Preacher's Complete Homiletical Commentary
Zechariah 5

 

 

Verses 1-4

CRITICAL NOTES.] Flying roll] Vision sixth.

Zec .] Ten yards long and five yards broad. The size intended to indicate the number of curses contained; and Flying] The velocity of judgments upon the wicked.

Zec . Earth] Land of Judah first; ultimately, to all the earth. Stealeth] Sinners against the second commandment, false swearers against the first. Cut off] Lit. cleared, swept away as offensive (1Ki 14:10; Eze 24:11). Two sins put for the whole. This side—that side] The scroll was written on both sides, as in Exo 32:15. Henderson gives: "From that place, whether on the right hand or on the left, he should be swept away by the Divine judgment. Nowhere should he find protection."

Zec . Forth] Out of the treasure-house (Jer 10:13). Enter and remain] Lit. lodge or stay; not idle, but consuming inmates, beams, and stones (cf. 1Ki 18:38; Lev 14:45).

HOMILETICS

THE UNCHANGING LAW AND ITS UNIVERSAL CURSE.—Zec

The series of visions now take another turn. In the two preceding chapters we have the elements of the gospel, in the destruction of Zion's foes, the forgiveness of the people, the teaching of the Holy Spirit, and the finishing of the temple. Now we learn that God is holy, and cannot tolerate sinners in their wickedness—that all who remain impenitent or reject God's mercy will be punished with a long and dreary exile, or visited with exterminating judgment. "The white robes of innocence and the golden oil of the Holy Spirit disappear, and in their place comes a fearful curse, overshadowing the land and threatening an irrecoverable overthrow" [Lange]. We learn from the connection of these words—

I. That God's law is not abrogated by change of circumstances. The Jews were restored to their land, forgiven in their sins, and aided in their work; but the law of God still observed, and would punish, their guilt. No place, time, nor circumstances can alter this law. It is "from eternity to eternity." It is the revelation of God, and the standard of rectitude in all nations and ages. Unchangeable in its nature, demands, and design, it is designed to educate conscience, to keep alive a sense of sin, and to lead to repentance and faith. "The law entered (came in by the way, i.e. provisionally, with the foreseen effect) that the offence might abound."

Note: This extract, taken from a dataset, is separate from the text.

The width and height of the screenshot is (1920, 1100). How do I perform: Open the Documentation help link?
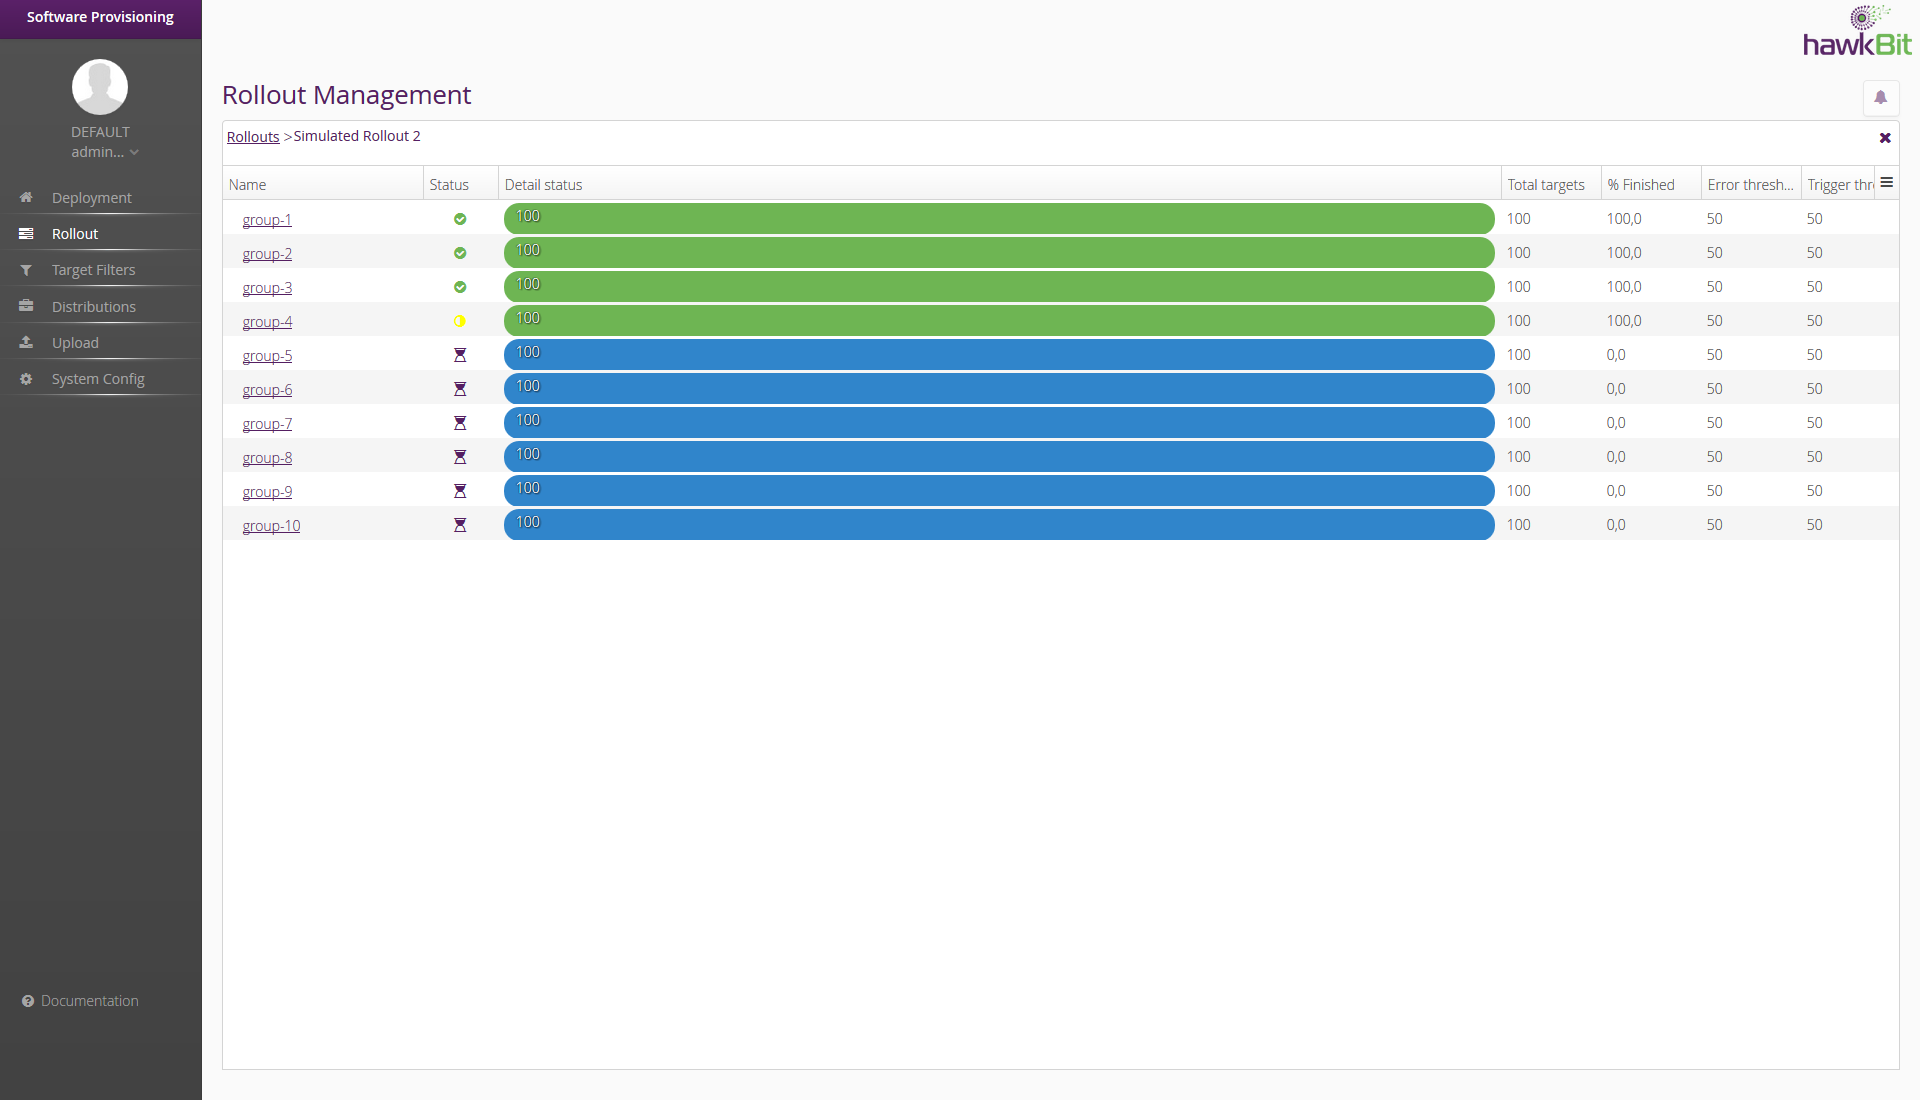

II. That the curse of God's law will come upon all transgressors. "This is the curse that goeth forth." There is a constant tendency in men to abuse Divine goodness, and encourage sin. But to all who see, the "flying roll" unfolds the knowledge of God. It is still a "fiery law," pronouncing curses on those who disobey. Sinai still thunders forth its terrors to all who in spirit, word, or deed break its principles. They lay hold upon all, and where is the man that can escape? "Cursed is every one that continueth not in all things which are written in the book of the law, to do them."

III. That Divine grace alone will secure a man from the curse of God's law. The Jews were reminded that sin would hinder their work—that they were to forsake it, if God must continue to help them, and fix them in their own land. In other words, God's favour alone would be the ground of their security. They are only safe who trust his mercy and obey his will. "The lesson under a different form," says Wardlaw, "was also, that the land to which they had been restored, must be held by the same tenure as before. God had given it originally by promise. By faith of the promise it was obtained. By ‘the obedience of faith' it was held. The inheritance was never ‘of the law;' was never held by any legal tenure—by any kind of desert—any right arising out of the doings of those who occupied it." Only in Christ are we free from condemnation. We are saved by grace, not by works. "Not of works, lest any man should boast."

THE FLYING ROLL, OR SIN AND ITS PUNISHMENT.—Zec

Taking this roll as representing the curse of God, ready to be executed upon transgressors, let us "lift up our eyes and behold" the sins which bring the curse, and provoke God to ruin men in personal and domestic affairs.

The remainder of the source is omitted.